◆ **Excerpt to read**
········

Route versions are used to accommodate variations in the production of products or provide greater control over the production process. They define which route should be used when a specific released product or released product variant is produced. You can use the following constraints to define which route is used for a released product:
- Product dimensions (size, color, style, or configuration)
- Production quantity
- Production site
- Production date
When you're producing the product at a specific site, in a specific quantity, or in a specific period, you can designate a specific route version as the default route version. However, note that only one active route is allowed for a given released product and a given set of constraints.
In the Production control parameters, you can require that the validity period of a route version always be specified.
Approval of route versions
Before a route version can be used in the planning or manufacturing process, it must be approved. When you approve a route version, you can also approve the related route. However, note that a route version can be approved only if the related route is also approved.
Activating the default route version
When you activate a route version, you designate it as the default route version that master planning will use, or that will be used to create production orders. You can have only one active route version for a given set of constraints (for example, period, site, or quantity). If the version that you’re trying to activate conflicts with a version that is already active, you receive an error message. To prevent an ambiguous activation, you must then either inactivate the conflicting version or modify the constraints (usually the period) on the route version.
If you must keep a log that records who approves and activates each route version, you can require electronic signatures for these tasks. Users who approve and activate route versions will then have to confirm their identity by using an electronic signature.
Product change that uses case management
The product change case for the approval and activation of new or changed routes and route versions gives you an easy way to see an overview of the route version constraints. You can also approve and activate all routes that are related to a specific change in one operation and document the results in the product change case.
Depending on your business requirements, you might be able to reduce the effort that is required in order to maintain your process definitions.
Making routes independent of resources
In many systems, the operations resource or resource group that should perform an operation must be specified in the route. However, in Supply Chain Management, you can define a set of requirements that an operations resource must meet to be applicable for the operation. Therefore, the specific operations resource or resource group that should be used doesn't have to be determined until the operation is actually scheduled. This functionality is especially useful when you have many workers or machines that can perform the same operation.
For example, you specify that an operation requires an operations resource of the Machine type that has a Stamping capability of 20 tons. The scheduling engine will then resolve these requirements to a specific operations resource or resource group when the operation is scheduled. Because you can just specify these requirements instead of binding the operation to a specific machine, you have much more flexibility. Additionally, maintenance is easier when resources are moved or new resources are added.
For more information about the various types of resource requirements and how to use them, see Operations resource requirements and Resource capabilities.

········

◆ **Exercise data**
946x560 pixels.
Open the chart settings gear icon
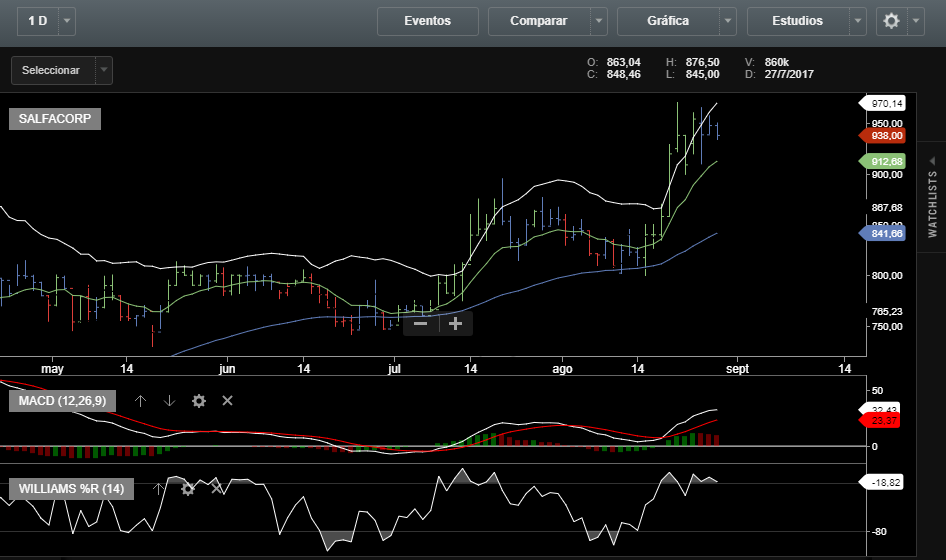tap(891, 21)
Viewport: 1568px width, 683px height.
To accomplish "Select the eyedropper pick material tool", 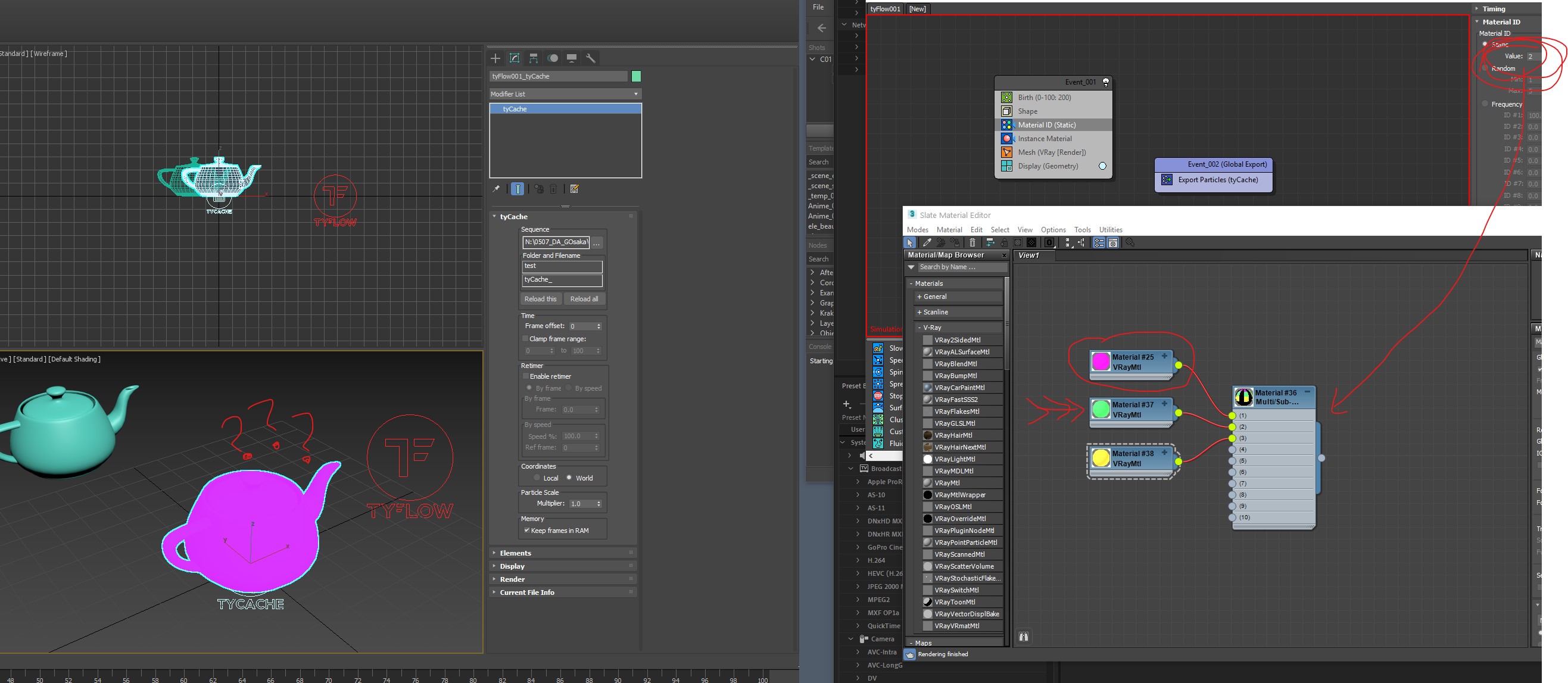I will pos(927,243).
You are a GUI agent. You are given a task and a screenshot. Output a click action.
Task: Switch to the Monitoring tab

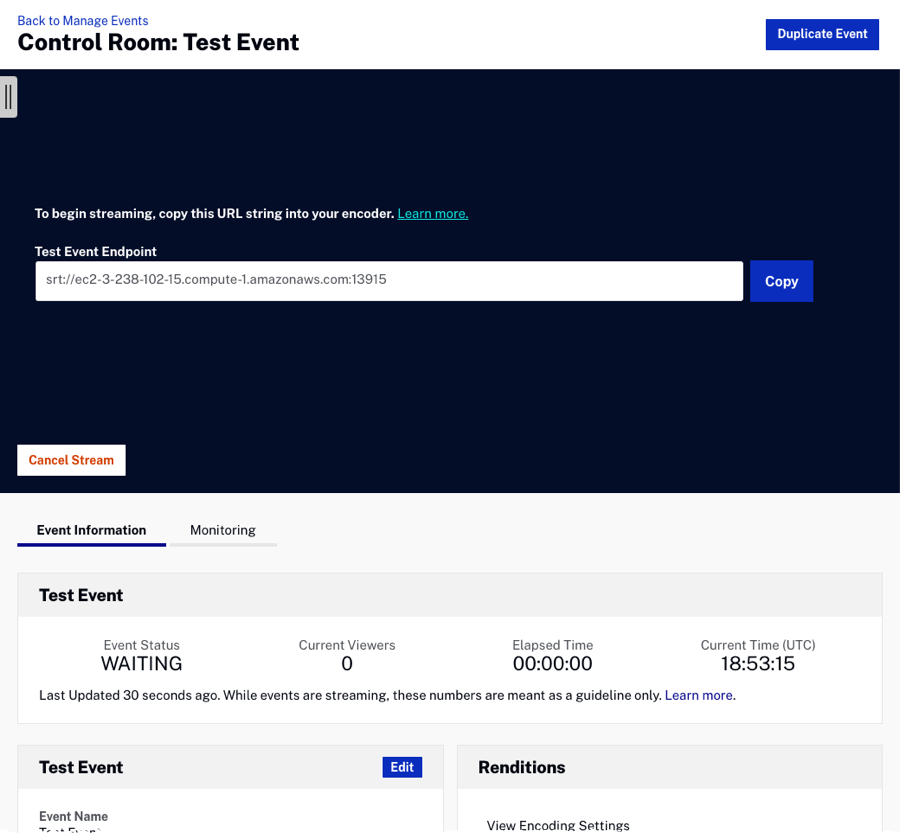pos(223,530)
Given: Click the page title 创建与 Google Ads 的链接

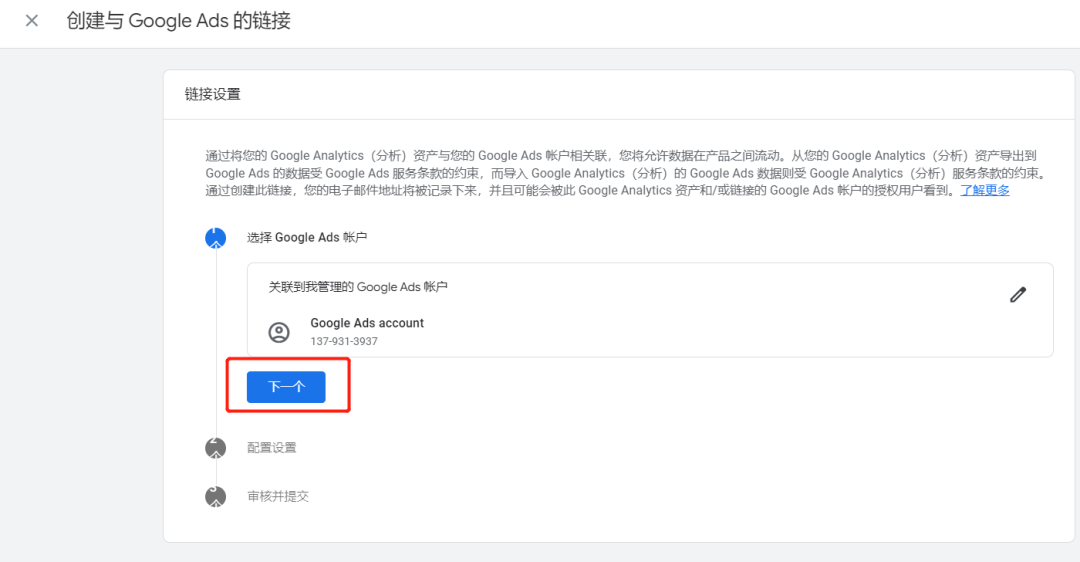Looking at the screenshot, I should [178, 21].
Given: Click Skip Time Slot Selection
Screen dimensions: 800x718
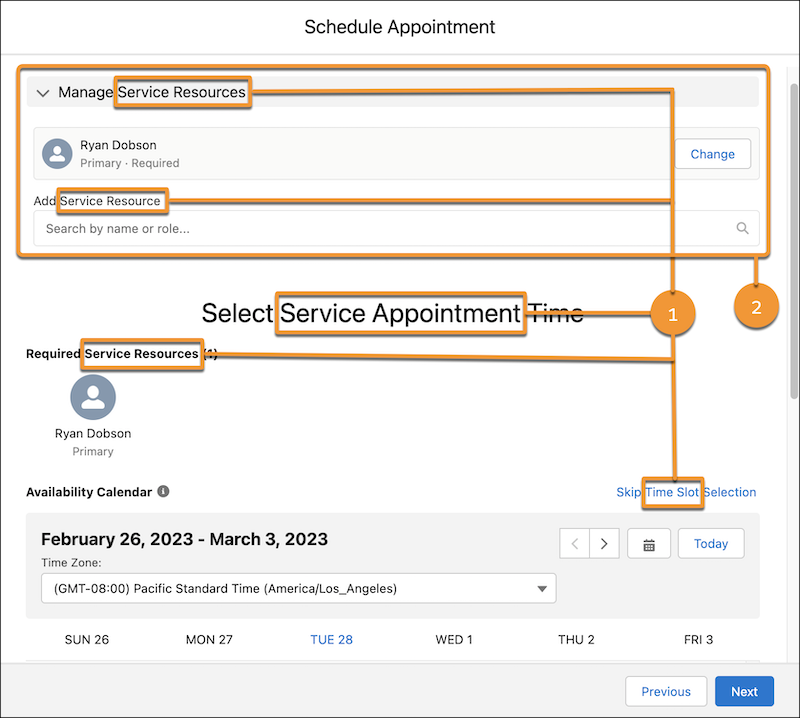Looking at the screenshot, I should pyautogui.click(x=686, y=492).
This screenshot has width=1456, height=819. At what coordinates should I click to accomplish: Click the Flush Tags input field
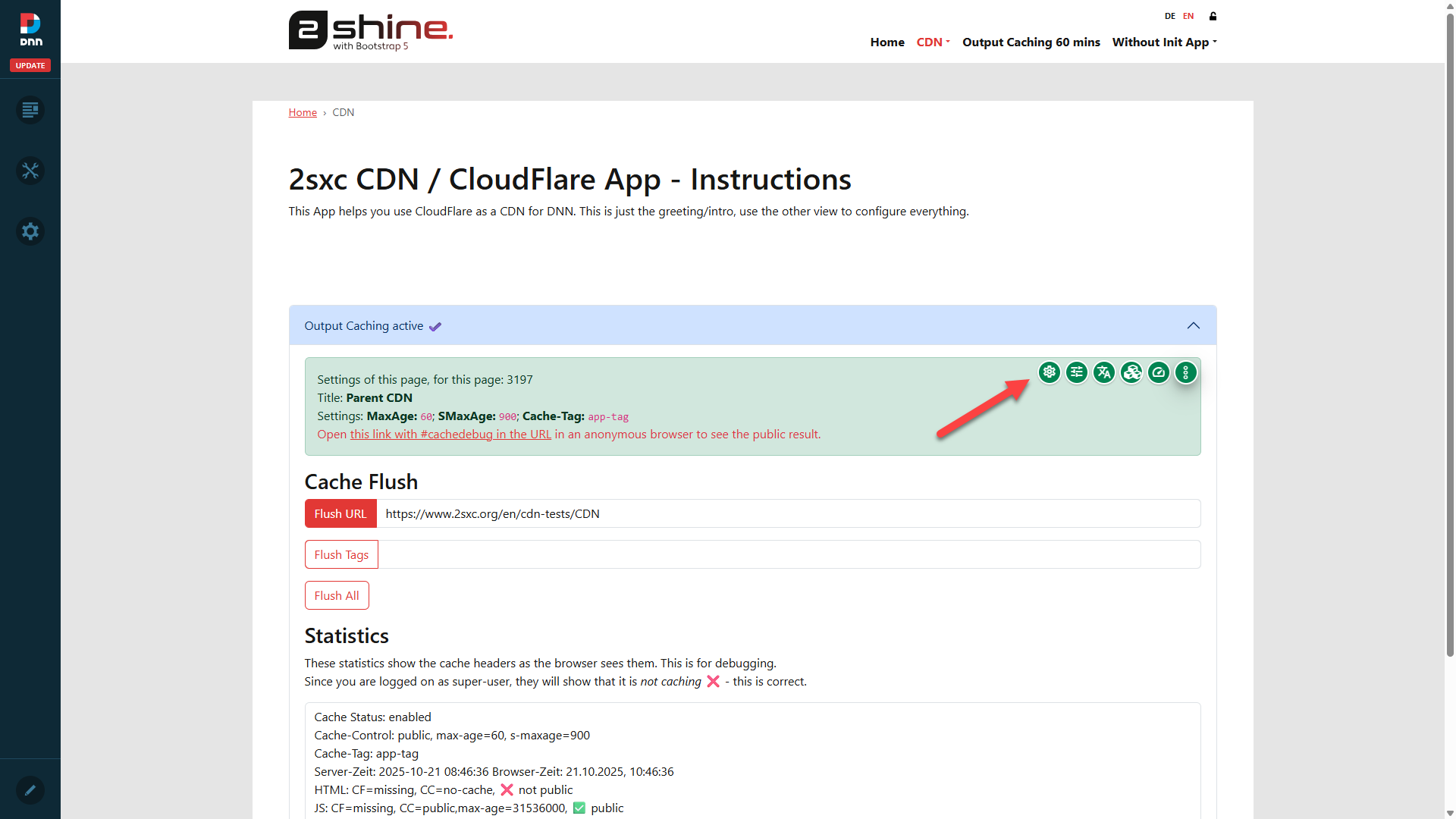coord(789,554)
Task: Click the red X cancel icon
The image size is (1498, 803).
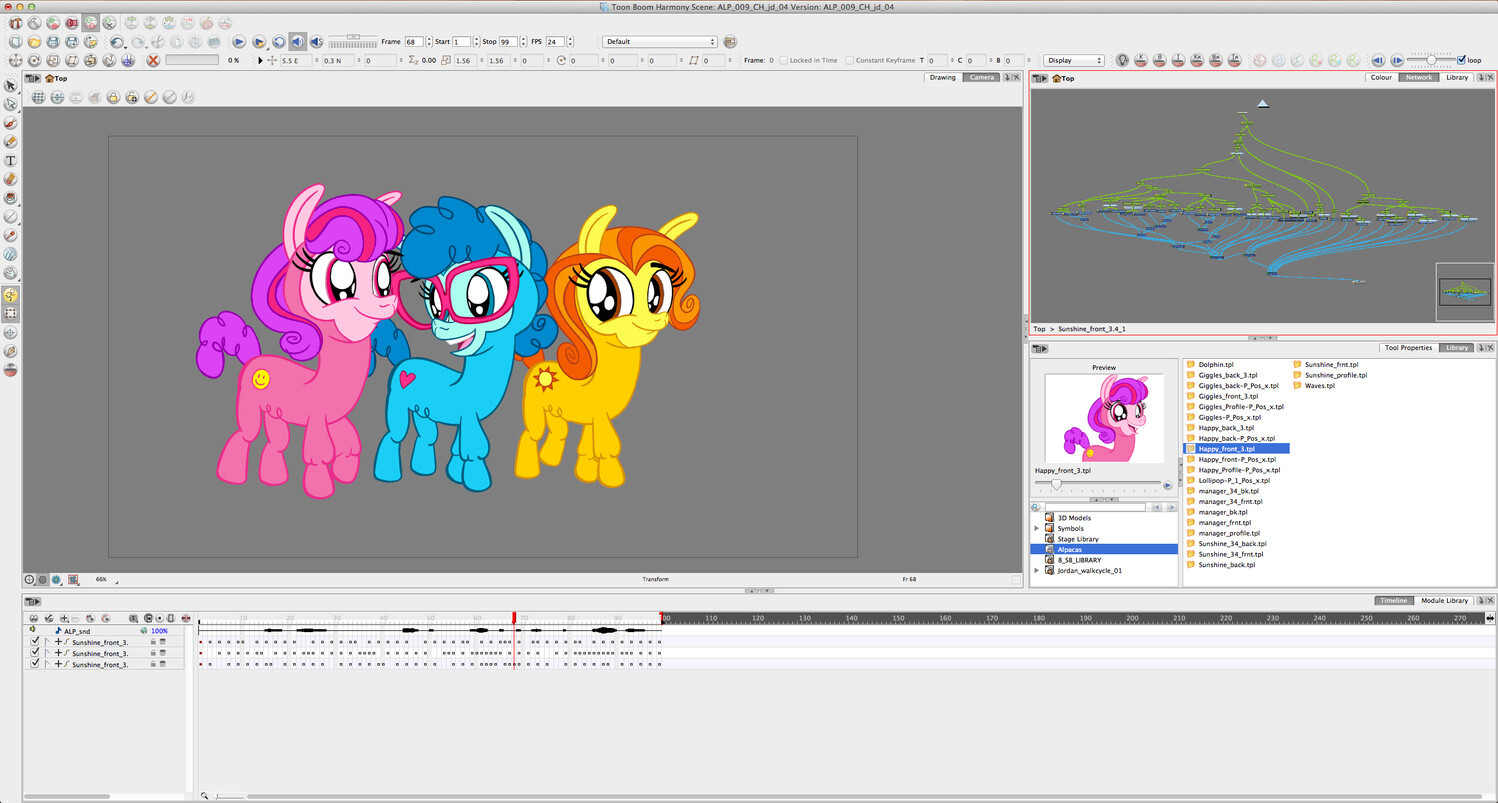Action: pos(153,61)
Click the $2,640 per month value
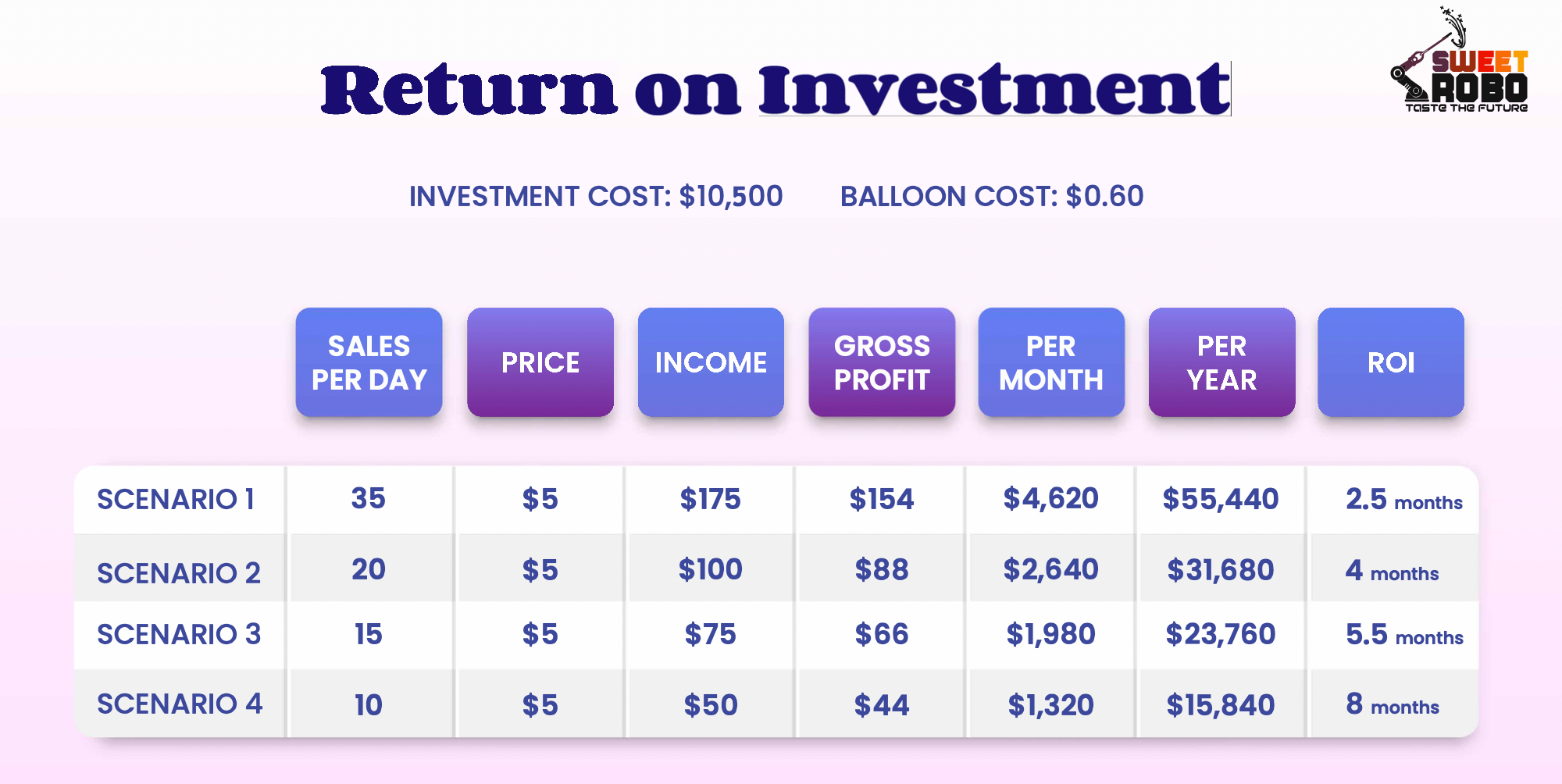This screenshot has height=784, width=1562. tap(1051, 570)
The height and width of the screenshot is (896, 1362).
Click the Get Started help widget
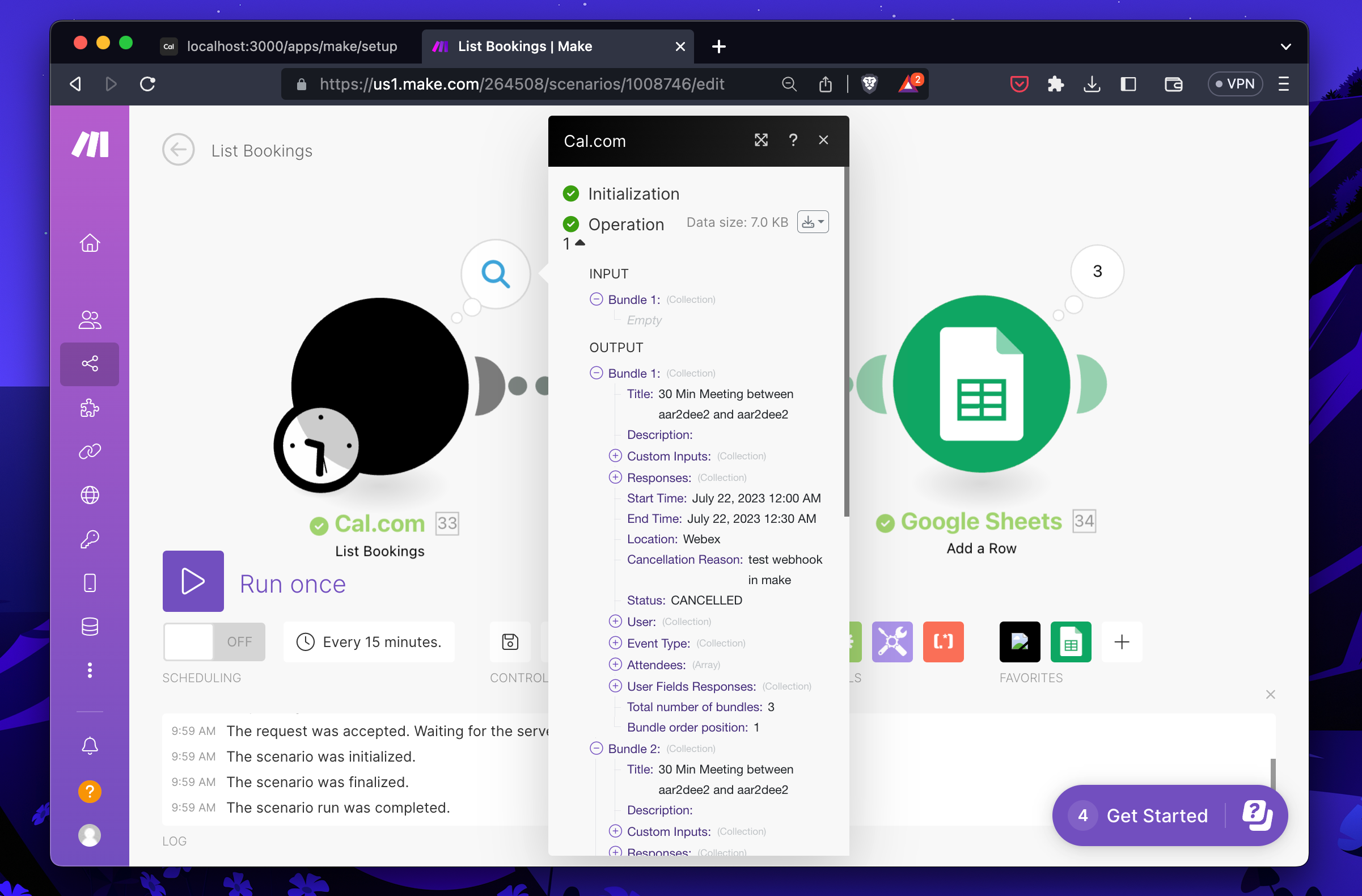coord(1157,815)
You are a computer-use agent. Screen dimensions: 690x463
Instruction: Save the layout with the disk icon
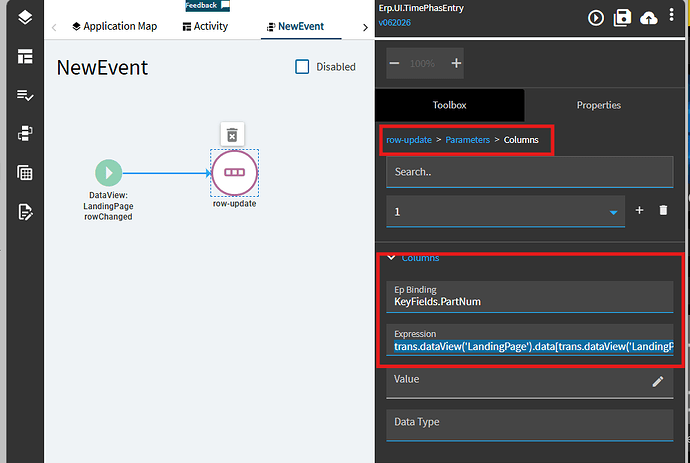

········

◆ **Exercise task 1**
In the excerpt on route versions, what must happen to a route version before it can be used in the planning or manufacturing process?
◆ **Exercise task 2**
In the records, substitute "button" for "icon" from the line with "Task: Click the red X cancel icon" up to and including the last line of the records. Give only those lines, with the pictures left out.
The text and the records have no connection to each other.

◆ **Written reply 1**
It must be approved.

◆ **Written reply 2**
Task: Click the red X cancel button
The image size is (1498, 803).
Action: pos(153,61)
Click the $2,640 per month value
This screenshot has height=784, width=1562. tap(1051, 570)
The height and width of the screenshot is (896, 1362).
Click the Get Started help widget
coord(1157,815)
You are a computer-use agent. Screen dimensions: 690x463
Instruction: Save the layout with the disk button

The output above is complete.